■ Study text

How Food, Environment Can Affect Young Children

This past month, the American Cancer Society released its latest guidelines on Nutrition and Physical Activity for Cancer Prevention. In order for the general public to reduce their risk of cancer through nutrition and physical activity, the ACS offers the following four guidelines:

· achieve and maintain a healthy weight throughout life

· adopt a physically active lifestyle

· consume a healthy diet, with an emphasis on plant foods

· limit consumption if you drink alcoholic beverages

One of the key changes, since the American Cancer Society first began releasing cancer prevention guidelines in the 1980s, is a strong emphasis on nutrition.  As the ACS website states: “One of the key changes is the evolution to an emphasis on encouraging a healthy dietary pattern as opposed to individual foods or nutrients to reduce cancer risk. As time has gone on, research suggests that it is likely that all those vitamins, minerals, antioxidants, and phytochemicals working together help to reduce risk.”  It is important to emphasize that while many of those “vitamins, minerals, antioxidants, and phytochemicals” can be found in dietary supplements (and there are a plethora of those on the market!), there is no substitute for healthy eating.

The United States also faces a health crisis because of our alarming obesity rates. Being overweight increases the risk of many types of cancer; thus that recommendation rates as #1 on the list of the four American Cancer Society general guidelines.   Over the past three decades, the childhood obesity rate has more than doubled for preschool children ages 2-5 years and adolescents ages 12-19 years, and it has more than tripled for children aged 6-11 years. (

It is no secret that poor nutrition and being overweight plays a role in many health hazards, cancer being just one of them.  Dietary factors also contribute to heart disease, Type 2 diabetes, and high blood pressure.  More recently, medical research points to poor nutrition as a contributing factor in psychological and neurological disorders as well, including depression, eating disorders, distorted body image, and low self-esteem.  The American Academy of Child and Adolescent Psychiatry states that obesity in childhood and adolescence can also be related to endocrine, immune and neurological problems.  Problems in these systems can also be involved in neurodevelopmental conditions like autism.  Dr. Martha Herbert, a Harvard pediatric neurologist, states “There is more and more published evidence that autism can involve many systems of the body beyond the brain, particularly the gut and the immune system.  Because of this I no longer see autism as a disorder of the brain but as a disorder that affects the brain. It also affects the immune system and the gut.  Many children with autism have food allergies or frequent infections, rashes or gut problems like diarrhea or constipation.  Sometimes when these problems are overcome such children do a lot better.”  Herbert’s review of autism research and treatment is covered in her soon-to-be released publication titled “The Autism Revolution: Whole Body Strategies For Making Life All It Can Be.”  The strategies in this book cover things that are health-promoting not just for autism but for everyone.

■ Problem details
In the article on how food and environment affect young children, how much has the obesity rate for children aged 6-11 changed over the past three decades?

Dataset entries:
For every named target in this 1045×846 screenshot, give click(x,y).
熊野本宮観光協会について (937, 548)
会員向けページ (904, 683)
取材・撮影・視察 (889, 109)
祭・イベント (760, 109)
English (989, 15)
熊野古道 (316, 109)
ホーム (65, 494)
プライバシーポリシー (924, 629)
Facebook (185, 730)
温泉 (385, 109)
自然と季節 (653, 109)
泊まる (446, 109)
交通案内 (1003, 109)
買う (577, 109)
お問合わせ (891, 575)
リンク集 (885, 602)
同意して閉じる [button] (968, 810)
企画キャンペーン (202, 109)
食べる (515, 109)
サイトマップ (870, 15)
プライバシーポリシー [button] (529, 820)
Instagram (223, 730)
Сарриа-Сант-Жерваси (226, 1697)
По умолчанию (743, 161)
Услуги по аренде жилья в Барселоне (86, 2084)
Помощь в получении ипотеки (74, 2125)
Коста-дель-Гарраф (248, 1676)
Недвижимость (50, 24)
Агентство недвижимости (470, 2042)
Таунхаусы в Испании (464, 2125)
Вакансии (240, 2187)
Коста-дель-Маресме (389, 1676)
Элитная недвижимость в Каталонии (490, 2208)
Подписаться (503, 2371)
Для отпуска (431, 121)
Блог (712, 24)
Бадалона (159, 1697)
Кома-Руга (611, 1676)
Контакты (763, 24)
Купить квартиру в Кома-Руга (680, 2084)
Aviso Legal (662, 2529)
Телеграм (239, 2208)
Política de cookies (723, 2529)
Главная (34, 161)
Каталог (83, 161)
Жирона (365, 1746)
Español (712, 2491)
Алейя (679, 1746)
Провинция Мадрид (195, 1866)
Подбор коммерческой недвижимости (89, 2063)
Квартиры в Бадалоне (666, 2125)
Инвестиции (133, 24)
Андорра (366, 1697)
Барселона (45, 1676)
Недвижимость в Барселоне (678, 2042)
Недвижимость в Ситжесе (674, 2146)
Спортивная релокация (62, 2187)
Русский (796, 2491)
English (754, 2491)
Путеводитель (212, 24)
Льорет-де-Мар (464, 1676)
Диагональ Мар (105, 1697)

■ Output below
It has more than tripled.